→ **EXERCISE INSTRUCTIONS**
1. List every university named in the biography of George John Romanes below.
2. Reproduce the biography of George John Romanes word for word, from "George John Romanes" up to and including "Demonstratorship in Anatomy.".
3. Write the next part of the biography of George John Romanes, picking up after its final sentence.

→ **TEXT BLOCK**
George John Romanes was an anatomist. Born in Edinburgh in 1916, he received his education at the Edinburgh Academy, the University of Cambridge, and the University of Edinburgh.

== Career ==
At Cambridge, Romanes studied for the Natural Sciences Tripos, graduating with a B.A. in 1938. In 1941, he returned to Edinburgh to finish the clinical part of his medical course and graduated with an M.B., Ch.B. in 1944. He then returned to Cambridge for two years, as a Beit Memorial Fellow for Medical Research.

In 1942, he completed a Ph.D. in Anatomy during the tenure of a Marmaduke Shield Scholarship (1938–40), and a Demonstratorship in Anatomy.

In 1946, Romanes was appointed Lecturer in Neuro-anatomy in Edinburgh and spent 1949–50 in the Department of Neurology at Columbia University, New York funded by a Commonwealth Fund Fellowship. In 1954, he succeeded J.C. Brash as Professor of Anatomy to become the twelfth holder of the chair since its institution in 1705. In 1956 he was elected a member of the Harveian Society of Edinburgh. In 1962 he was elected a member of the Aesculapian Club.

He retired in 1984, having spent 45 years as a member of the University's staff.

→ **DATA EXTRACT**
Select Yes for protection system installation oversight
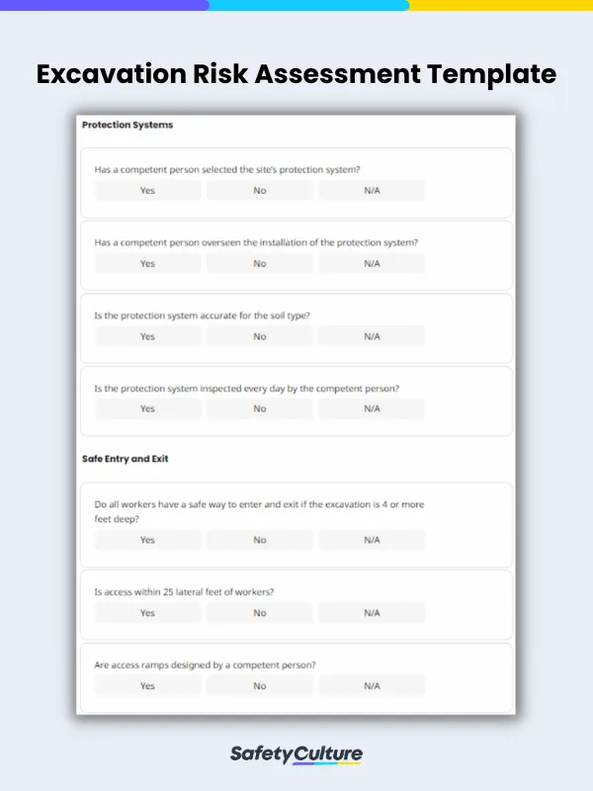The width and height of the screenshot is (593, 791). coord(147,264)
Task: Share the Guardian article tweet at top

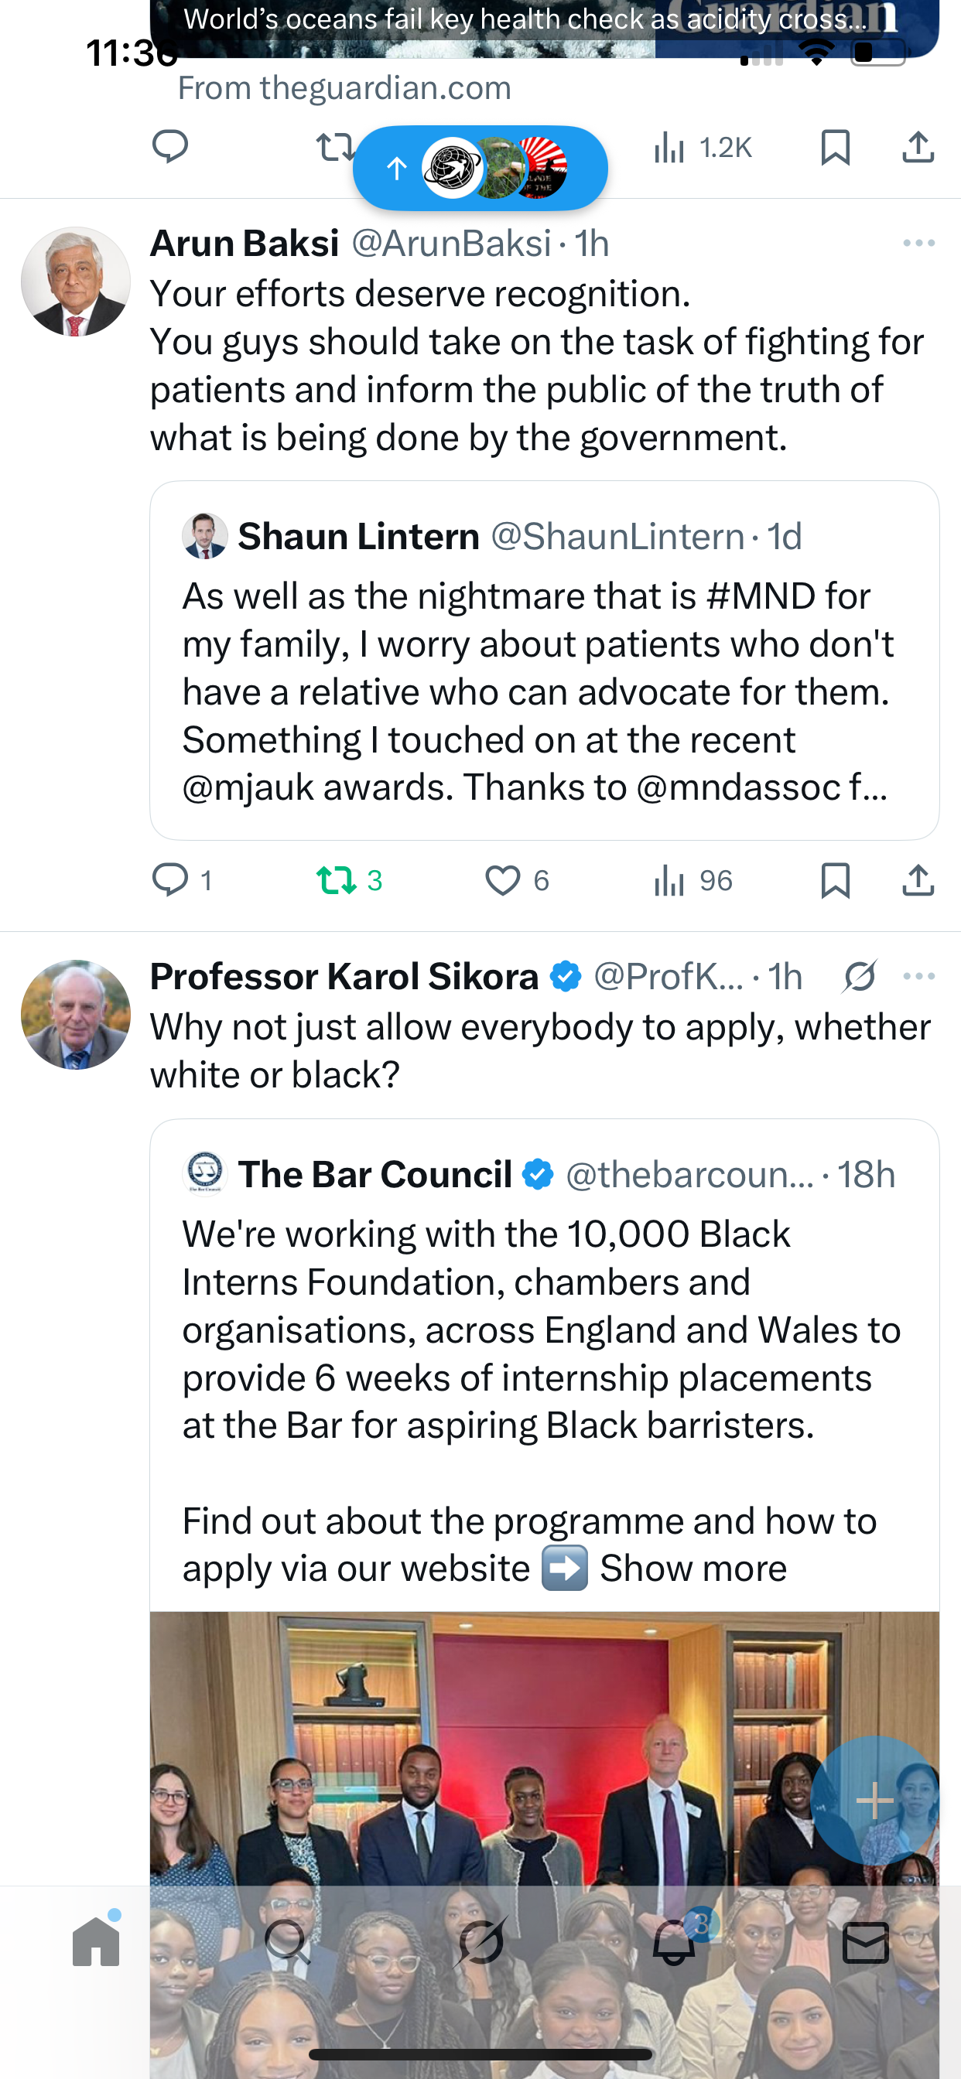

→ **PER-TASK ANSWERS**
1.
University of Cambridge
University of Edinburgh
Columbia University

2.
George John Romanes was an anatomist. Born in Edinburgh in 1916, he received his education at the Edinburgh Academy, the University of Cambridge, and the University of Edinburgh.

== Career ==
At Cambridge, Romanes studied for the Natural Sciences Tripos, graduating with a B.A. in 1938. In 1941, he returned to Edinburgh to finish the clinical part of his medical course and graduated with an M.B., Ch.B. in 1944. He then returned to Cambridge for two years, as a Beit Memorial Fellow for Medical Research.

In 1942, he completed a Ph.D. in Anatomy during the tenure of a Marmaduke Shield Scholarship (1938–40), and a Demonstratorship in Anatomy.

3.
== Publications ==

Romanes published papers demonstrating that the large neurons in the spinal cord that supply individual muscles are clustered together in discrete, nuclei-termed pools that are arranged according to the position of the limb muscles they are programmed to innervate. In a paper published in 1951, Romanes showed that the pools of motor neurons innervating the muscles that act together to control a limb joint are themselves grouped into larger clusters – thus uncovering a positional registration between a motor neuron and its target muscle. Romanes reasoned that “all the higher parts of the central nervous system would be organized in a similar, basic way," a premise that is now gathering experimental support.

His contemporaries used his maps to identify the pathognomonic lesions of motoneurones seen in the polio epidemic that was sweeping the United States of America. Modern workers using transgenic mice have confirmed the genetically-determined location of the motor neuron pools and shown the rest of the spinal cord network, including the connection of the sensory nerves, to be dependent on the positional template described first by Romanes.